As for the topic of “gender detecting”, a “receptionist” for an office is usually female, for a hotel is usually male; a “nurse” is usually female, a “taxi driver” is usually male, etc. So if the bot is wrong in making that assumption, it’s actually very human-like!
I would love to see you say that in a room full of women. Please wait until I’ve got the camera.
Good one Jan.
rule of thumb #1. humans, in general wear pajamas more so than elephants.
rule of thumb #2. females, in general are nurses more than males.
So these probabilities change over time.
Rule #2 held for decades, up to say the 70’s perhaps. Now rule #2 is not so much. The bot should not perhaps assume this rule now-a-days.
However, I think Rule#1 is at a quite different level of assurance
It is pretty easy to know which rules can be assumed and which not.
For example, whether it is going to rain 3 weeks from today is a bit uncertain, but I think I can assume tomorrow the sun will still rise in the east and set in the west (Rule #3).
Common sense pretty much tells us which rules our bots can assume, and which not.

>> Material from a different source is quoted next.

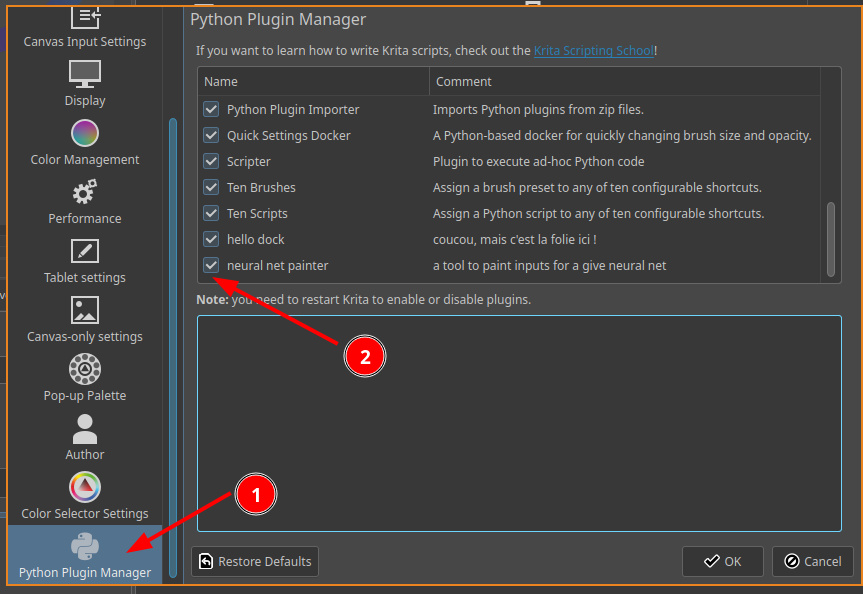Viewport: 863px width, 594px height.
Task: Click the Restore Defaults button
Action: click(255, 562)
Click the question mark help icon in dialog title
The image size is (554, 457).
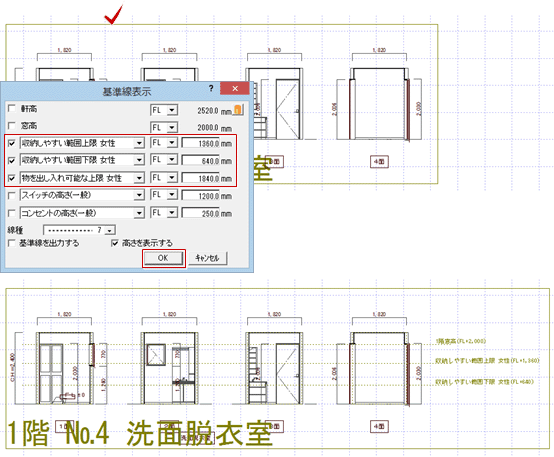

There are some, like Rule 3, which perhaps won’t be able to be assumed fifty million years from now, and others like Rule 1, which can be assumed for the next thousand, until elephants perhaps evolve and start thinking like humans.
But then other categories, like Rule 2, which like Jan pointed out, is pretty much not a rule anymore.
I hardly think though, that we need to ‘calculate’ the relative weight of these rules. I think pretty much anyone could put these rules into categories of how long they are likely to be in effect… and simply enter them into a chat bot, along with there relative “time to live” approximation (whether it be days, years, decades, millennium or millions of years… ‘ball park’ estimate is good enough)
Again, these rules are just that.. rules of thumb, and if the bot makes an error, doesn’t matter, people also do make the same errors.
You simply want to minimize the number of errors made… and these rules of thumb would help in that way.
Some of these rules would also be affected by context. For example, in Iran, women aren’t allowed to do many things that men are allowed… so the rules would be adjusted if the context of the conversation was Iran. You get the idea.
Perhaps this Time-To-Live factor, associated with each category, could be such that we would have categories of : a) physics b) human employment trends, c) animal versus human behaviors ,etc.